[Stored entries]
· · ·

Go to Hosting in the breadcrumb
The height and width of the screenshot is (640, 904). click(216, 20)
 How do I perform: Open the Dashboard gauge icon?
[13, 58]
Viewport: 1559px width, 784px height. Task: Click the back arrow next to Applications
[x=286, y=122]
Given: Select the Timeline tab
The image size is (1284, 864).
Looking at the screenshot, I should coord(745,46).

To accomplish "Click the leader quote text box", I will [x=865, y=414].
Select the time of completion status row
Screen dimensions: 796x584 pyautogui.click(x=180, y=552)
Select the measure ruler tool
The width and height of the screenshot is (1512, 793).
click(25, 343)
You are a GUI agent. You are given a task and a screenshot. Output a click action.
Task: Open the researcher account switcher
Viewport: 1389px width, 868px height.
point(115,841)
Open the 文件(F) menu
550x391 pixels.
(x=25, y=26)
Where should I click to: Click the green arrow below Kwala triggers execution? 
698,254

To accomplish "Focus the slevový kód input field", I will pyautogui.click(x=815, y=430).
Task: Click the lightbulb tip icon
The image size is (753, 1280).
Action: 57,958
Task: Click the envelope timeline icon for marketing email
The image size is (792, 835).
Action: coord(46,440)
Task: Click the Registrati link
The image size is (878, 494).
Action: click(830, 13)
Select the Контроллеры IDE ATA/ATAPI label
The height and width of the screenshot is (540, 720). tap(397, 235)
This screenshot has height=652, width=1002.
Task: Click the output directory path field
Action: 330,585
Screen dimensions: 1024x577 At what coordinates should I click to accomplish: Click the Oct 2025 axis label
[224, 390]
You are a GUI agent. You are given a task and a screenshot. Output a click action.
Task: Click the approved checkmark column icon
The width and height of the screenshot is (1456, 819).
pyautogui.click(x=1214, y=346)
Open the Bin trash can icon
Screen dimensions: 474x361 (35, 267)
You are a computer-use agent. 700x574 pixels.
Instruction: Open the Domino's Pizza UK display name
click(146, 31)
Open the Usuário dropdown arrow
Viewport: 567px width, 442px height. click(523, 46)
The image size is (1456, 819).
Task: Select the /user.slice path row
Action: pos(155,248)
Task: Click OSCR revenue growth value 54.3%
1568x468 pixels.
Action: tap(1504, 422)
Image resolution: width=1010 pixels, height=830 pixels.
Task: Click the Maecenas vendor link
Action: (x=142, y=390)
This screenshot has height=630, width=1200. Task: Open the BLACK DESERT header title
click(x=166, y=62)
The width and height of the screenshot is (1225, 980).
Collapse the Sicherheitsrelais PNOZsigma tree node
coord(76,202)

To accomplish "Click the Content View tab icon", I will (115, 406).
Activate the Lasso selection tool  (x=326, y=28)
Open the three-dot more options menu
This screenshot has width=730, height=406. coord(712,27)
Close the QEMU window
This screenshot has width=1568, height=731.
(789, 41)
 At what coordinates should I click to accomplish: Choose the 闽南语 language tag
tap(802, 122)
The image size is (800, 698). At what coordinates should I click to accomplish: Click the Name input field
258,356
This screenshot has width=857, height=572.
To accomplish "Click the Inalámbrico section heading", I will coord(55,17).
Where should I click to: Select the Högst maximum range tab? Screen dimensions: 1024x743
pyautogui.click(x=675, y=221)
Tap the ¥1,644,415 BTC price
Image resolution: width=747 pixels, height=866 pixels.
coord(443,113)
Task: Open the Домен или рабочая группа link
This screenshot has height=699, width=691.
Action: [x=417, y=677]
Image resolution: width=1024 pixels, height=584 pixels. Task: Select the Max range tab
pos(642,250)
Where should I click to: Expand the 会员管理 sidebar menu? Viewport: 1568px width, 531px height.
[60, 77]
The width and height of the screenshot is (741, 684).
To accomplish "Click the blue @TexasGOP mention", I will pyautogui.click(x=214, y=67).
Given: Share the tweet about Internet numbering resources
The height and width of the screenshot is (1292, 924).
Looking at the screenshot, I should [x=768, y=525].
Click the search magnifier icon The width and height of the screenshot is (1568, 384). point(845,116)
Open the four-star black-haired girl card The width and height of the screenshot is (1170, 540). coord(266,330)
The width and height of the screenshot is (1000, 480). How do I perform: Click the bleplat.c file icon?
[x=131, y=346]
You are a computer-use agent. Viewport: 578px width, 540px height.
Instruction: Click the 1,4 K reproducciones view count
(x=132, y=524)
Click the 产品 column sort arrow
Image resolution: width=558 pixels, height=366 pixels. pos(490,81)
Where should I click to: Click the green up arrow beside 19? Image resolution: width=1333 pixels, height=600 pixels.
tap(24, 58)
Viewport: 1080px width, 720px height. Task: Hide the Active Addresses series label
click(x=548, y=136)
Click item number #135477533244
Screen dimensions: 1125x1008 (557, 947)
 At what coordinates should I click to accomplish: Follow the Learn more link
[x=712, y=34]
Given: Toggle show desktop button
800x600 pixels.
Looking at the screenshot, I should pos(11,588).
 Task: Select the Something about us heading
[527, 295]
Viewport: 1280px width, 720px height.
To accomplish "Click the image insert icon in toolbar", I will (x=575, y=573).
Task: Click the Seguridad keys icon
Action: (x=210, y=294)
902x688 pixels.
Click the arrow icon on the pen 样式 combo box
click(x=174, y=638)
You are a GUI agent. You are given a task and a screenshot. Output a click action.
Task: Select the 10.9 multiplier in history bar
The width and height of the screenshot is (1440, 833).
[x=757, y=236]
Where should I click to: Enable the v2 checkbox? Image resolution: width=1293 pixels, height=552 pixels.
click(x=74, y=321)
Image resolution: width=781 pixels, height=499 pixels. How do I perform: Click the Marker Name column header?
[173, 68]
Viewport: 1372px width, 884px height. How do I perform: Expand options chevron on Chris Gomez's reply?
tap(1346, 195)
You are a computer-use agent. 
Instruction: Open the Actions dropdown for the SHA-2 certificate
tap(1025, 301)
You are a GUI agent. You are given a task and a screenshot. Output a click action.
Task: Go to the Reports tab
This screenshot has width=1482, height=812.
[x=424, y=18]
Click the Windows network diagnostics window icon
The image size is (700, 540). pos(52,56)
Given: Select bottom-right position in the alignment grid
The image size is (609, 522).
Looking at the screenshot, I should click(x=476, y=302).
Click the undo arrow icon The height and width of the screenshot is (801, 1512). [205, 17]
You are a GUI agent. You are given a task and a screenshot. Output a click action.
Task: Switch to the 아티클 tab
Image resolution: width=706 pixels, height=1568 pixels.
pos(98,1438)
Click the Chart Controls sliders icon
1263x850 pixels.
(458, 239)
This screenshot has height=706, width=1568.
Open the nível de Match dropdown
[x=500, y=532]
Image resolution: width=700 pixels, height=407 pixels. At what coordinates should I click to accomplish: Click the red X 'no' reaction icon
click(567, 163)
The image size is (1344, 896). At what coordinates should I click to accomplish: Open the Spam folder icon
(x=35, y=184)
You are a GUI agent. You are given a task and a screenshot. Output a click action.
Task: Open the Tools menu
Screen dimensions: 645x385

· · ·

__WHAT TO DO__. Extract all of the data shown above and repeat it verbatim.

__SOLUTION__.
Go to Hosting in the breadcrumb
The height and width of the screenshot is (640, 904). click(216, 20)
 How do I perform: Open the Dashboard gauge icon?
[13, 58]
Viewport: 1559px width, 784px height. Task: Click the back arrow next to Applications
[x=286, y=122]
Given: Select the Timeline tab
The image size is (1284, 864).
Looking at the screenshot, I should coord(745,46).

To accomplish "Click the leader quote text box", I will [x=865, y=414].
Select the time of completion status row
Screen dimensions: 796x584 pyautogui.click(x=180, y=552)
Select the measure ruler tool
The width and height of the screenshot is (1512, 793).
click(25, 343)
You are a GUI agent. You are given a task and a screenshot. Output a click action.
Task: Open the researcher account switcher
Viewport: 1389px width, 868px height.
point(115,841)
Open the 文件(F) menu
550x391 pixels.
(x=25, y=26)
Where should I click to: Click the green arrow below Kwala triggers execution? 
698,254

To accomplish "Focus the slevový kód input field", I will pyautogui.click(x=815, y=430).
Task: Click the lightbulb tip icon
The image size is (753, 1280).
Action: 57,958
Task: Click the envelope timeline icon for marketing email
The image size is (792, 835).
Action: coord(46,440)
Task: Click the Registrati link
The image size is (878, 494).
Action: click(830, 13)
Select the Контроллеры IDE ATA/ATAPI label
The height and width of the screenshot is (540, 720). tap(397, 235)
This screenshot has height=652, width=1002.
Task: Click the output directory path field
Action: 330,585
Screen dimensions: 1024x577 At what coordinates should I click to accomplish: Click the Oct 2025 axis label
[224, 390]
You are a GUI agent. You are given a task and a screenshot. Output a click action.
Task: Click the approved checkmark column icon
The width and height of the screenshot is (1456, 819).
pyautogui.click(x=1214, y=346)
Open the Bin trash can icon
Screen dimensions: 474x361 (35, 267)
You are a computer-use agent. 700x574 pixels.
Instruction: Open the Domino's Pizza UK display name
click(146, 31)
Open the Usuário dropdown arrow
Viewport: 567px width, 442px height. click(523, 46)
The image size is (1456, 819).
Task: Select the /user.slice path row
Action: pos(155,248)
Task: Click OSCR revenue growth value 54.3%
1568x468 pixels.
Action: tap(1504, 422)
Image resolution: width=1010 pixels, height=830 pixels.
Task: Click the Maecenas vendor link
Action: (x=142, y=390)
This screenshot has height=630, width=1200. Task: Open the BLACK DESERT header title
click(x=166, y=62)
The width and height of the screenshot is (1225, 980).
Collapse the Sicherheitsrelais PNOZsigma tree node
coord(76,202)

To accomplish "Click the Content View tab icon", I will (115, 406).
Activate the Lasso selection tool  (x=326, y=28)
Open the three-dot more options menu
This screenshot has width=730, height=406. coord(712,27)
Close the QEMU window
This screenshot has width=1568, height=731.
(789, 41)
 At what coordinates should I click to accomplish: Choose the 闽南语 language tag
tap(802, 122)
The image size is (800, 698). At what coordinates should I click to accomplish: Click the Name input field
258,356
This screenshot has width=857, height=572.
To accomplish "Click the Inalámbrico section heading", I will coord(55,17).
Where should I click to: Select the Högst maximum range tab? Screen dimensions: 1024x743
pyautogui.click(x=675, y=221)
Tap the ¥1,644,415 BTC price
Image resolution: width=747 pixels, height=866 pixels.
coord(443,113)
Task: Open the Домен или рабочая группа link
This screenshot has height=699, width=691.
Action: [x=417, y=677]
Image resolution: width=1024 pixels, height=584 pixels. Task: Select the Max range tab
pos(642,250)
Where should I click to: Expand the 会员管理 sidebar menu? Viewport: 1568px width, 531px height.
[60, 77]
The width and height of the screenshot is (741, 684).
To accomplish "Click the blue @TexasGOP mention", I will pyautogui.click(x=214, y=67).
Given: Share the tweet about Internet numbering resources
The height and width of the screenshot is (1292, 924).
Looking at the screenshot, I should [x=768, y=525].
Click the search magnifier icon The width and height of the screenshot is (1568, 384). point(845,116)
Open the four-star black-haired girl card The width and height of the screenshot is (1170, 540). coord(266,330)
The width and height of the screenshot is (1000, 480). How do I perform: Click the bleplat.c file icon?
[x=131, y=346]
You are a computer-use agent. Viewport: 578px width, 540px height.
Instruction: Click the 1,4 K reproducciones view count
(x=132, y=524)
Click the 产品 column sort arrow
Image resolution: width=558 pixels, height=366 pixels. pos(490,81)
Where should I click to: Click the green up arrow beside 19? Image resolution: width=1333 pixels, height=600 pixels.
tap(24, 58)
Viewport: 1080px width, 720px height. Task: Hide the Active Addresses series label
click(x=548, y=136)
Click item number #135477533244
Screen dimensions: 1125x1008 (557, 947)
 At what coordinates should I click to accomplish: Follow the Learn more link
[x=712, y=34]
Given: Toggle show desktop button
800x600 pixels.
Looking at the screenshot, I should pos(11,588).
 Task: Select the Something about us heading
[527, 295]
Viewport: 1280px width, 720px height.
To accomplish "Click the image insert icon in toolbar", I will (x=575, y=573).
Task: Click the Seguridad keys icon
Action: (x=210, y=294)
902x688 pixels.
Click the arrow icon on the pen 样式 combo box
click(x=174, y=638)
You are a GUI agent. You are given a task and a screenshot. Output a click action.
Task: Select the 10.9 multiplier in history bar
The width and height of the screenshot is (1440, 833).
[x=757, y=236]
Where should I click to: Enable the v2 checkbox? Image resolution: width=1293 pixels, height=552 pixels.
click(x=74, y=321)
Image resolution: width=781 pixels, height=499 pixels. How do I perform: Click the Marker Name column header?
[173, 68]
Viewport: 1372px width, 884px height. How do I perform: Expand options chevron on Chris Gomez's reply?
tap(1346, 195)
You are a computer-use agent. 
Instruction: Open the Actions dropdown for the SHA-2 certificate
tap(1025, 301)
You are a GUI agent. You are given a task and a screenshot. Output a click action.
Task: Go to the Reports tab
This screenshot has width=1482, height=812.
[x=424, y=18]
Click the Windows network diagnostics window icon
The image size is (700, 540). pos(52,56)
Given: Select bottom-right position in the alignment grid
The image size is (609, 522).
Looking at the screenshot, I should click(x=476, y=302).
Click the undo arrow icon The height and width of the screenshot is (801, 1512). [205, 17]
You are a GUI agent. You are given a task and a screenshot. Output a click action.
Task: Switch to the 아티클 tab
Image resolution: width=706 pixels, height=1568 pixels.
pos(98,1438)
Click the Chart Controls sliders icon
1263x850 pixels.
(458, 239)
This screenshot has height=706, width=1568.
Open the nível de Match dropdown
[x=500, y=532]
Image resolution: width=700 pixels, height=407 pixels. At what coordinates should I click to accomplish: Click the red X 'no' reaction icon
click(567, 163)
The image size is (1344, 896). At what coordinates should I click to accomplish: Open the Spam folder icon
(x=35, y=184)
You are a GUI agent. You are given a task and a screenshot. Output a click action.
Task: Open the Tools menu
Screen dimensions: 645x385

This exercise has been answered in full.